Kane konnte keinen einzigen vernünftigen Gedanken mehr fassen, so gebannt war er von Bethanys grünen Augen. Wie konnte er nur so dumm sein, zu glauben, er könne Abstand zu ihr wahren?
In diesem Moment wollte er Bethany nur noch mit aller Macht in die Arme reißen und sie küssen, bis sie beide atemlos und voll ungestümen Verlangens wären. Und dann wollte er die Zärtlichkeiten weiterführen bis zum unvermeidlichen erlösenden Höhepunkt.
Mit großer Mühe gelang es ihm, sich wieder unter Kontrolle zu bringen. „Ich kenne das Kinderheim in Mead. Viele Findlingskinder haben dort ein Zuhause gefunden.“ Er dachte nach und schlug dann unerwartet vor: „Möchten Sie es sehen?“
„Ginge das? Sie hätten nichts dagegen?“ Bethany war begeistert.
„Vielleicht ist es ja eine angenehme Erfahrung. Für uns beide.“ Und er hätte noch etwas anderes zu tun, als Bethany die ganze Zeit wie ein liebeskranker Narr anzustarren.
Es war ein wunderbarer Tag für eine Ausfahrt, und Bethany genoss jeden Moment an Kanes Seite, während sie in dem offenen Einspänner über Land fuhren. Zwischen ihnen lag Storm, der sich zu Kanes großer Verwunderung widerstandslos von Bethany kraulen ließ und diese Behandlung sogar zu genießen schien.

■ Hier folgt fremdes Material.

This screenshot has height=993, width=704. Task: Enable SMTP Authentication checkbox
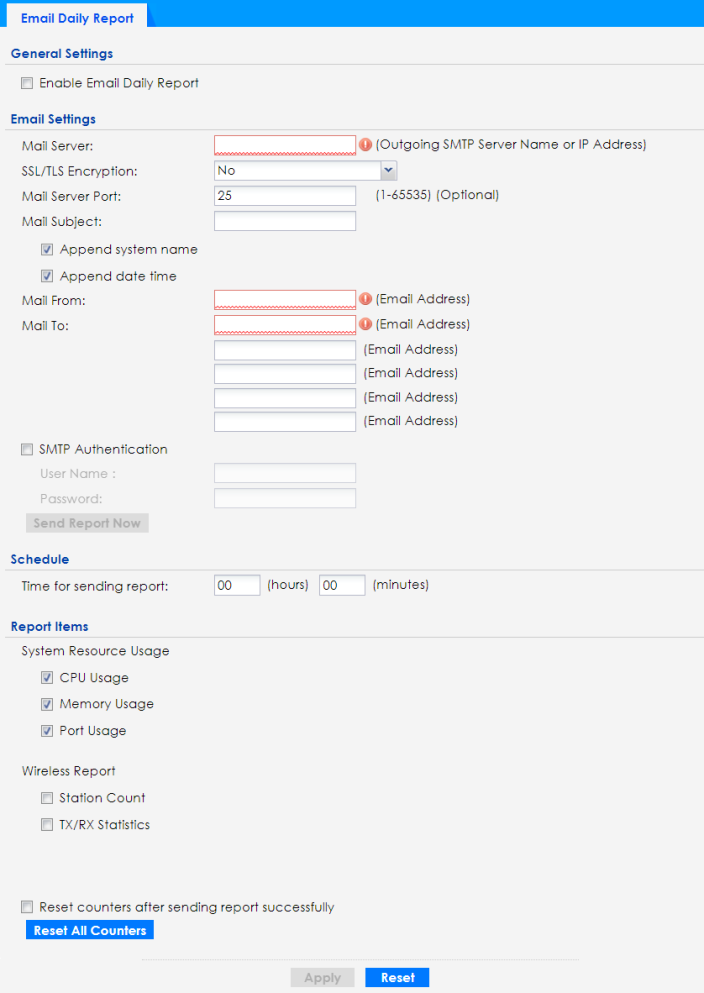[x=27, y=450]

„Der Unterschied zu Penhollow Abbey ist gewaltig, wie Sie gleich selbst sehen werden“, erzählte Kane in lockerem Plauderton. „Die Leute dort sind bitterarm, denn Mead ist ein reines Fischerdorf. Da jedoch fast jeder in Cornwall seinen Fisch selbst fängt, kommt kaum jemals eine Menschenseele nach Mead, um sich dort mit Vorräten einzudecken.“
„Ja, das kann ich mir gut vorstellen“, erwiderte Bethany. „Woher kennen Sie denn das Dorf?“
„Mein Vater kam oft hierher. Aber ich durfte ihn nur selten begleiten. Wahrscheinlich dachte er, dass der Unterschied zwischen unserem Reichtum und der Armut der Dorfbewohner zu befremdlich sei. Später fand ich jedoch den Weg ganz allein.“
Inzwischen waren sie in dem kleinen Ort angekommen und fuhren in ihrem Einspänner am Kai entlang. Kane entdeckte einen Mann, den er wohl kannte, denn er brachte den Wagen zum Stehen und stieg aus. Ein alter Mann, das Gesicht von Wind und Wetter gegerbt, kam strahlend auf ihn zu und nahm dankbar einige Goldstücke von Kane entgegen. Im Gegenzug schleppte er einen Eimer voll zappelnder Fische heran und stellte ihn auf der Ladefläche des Gefährts ab.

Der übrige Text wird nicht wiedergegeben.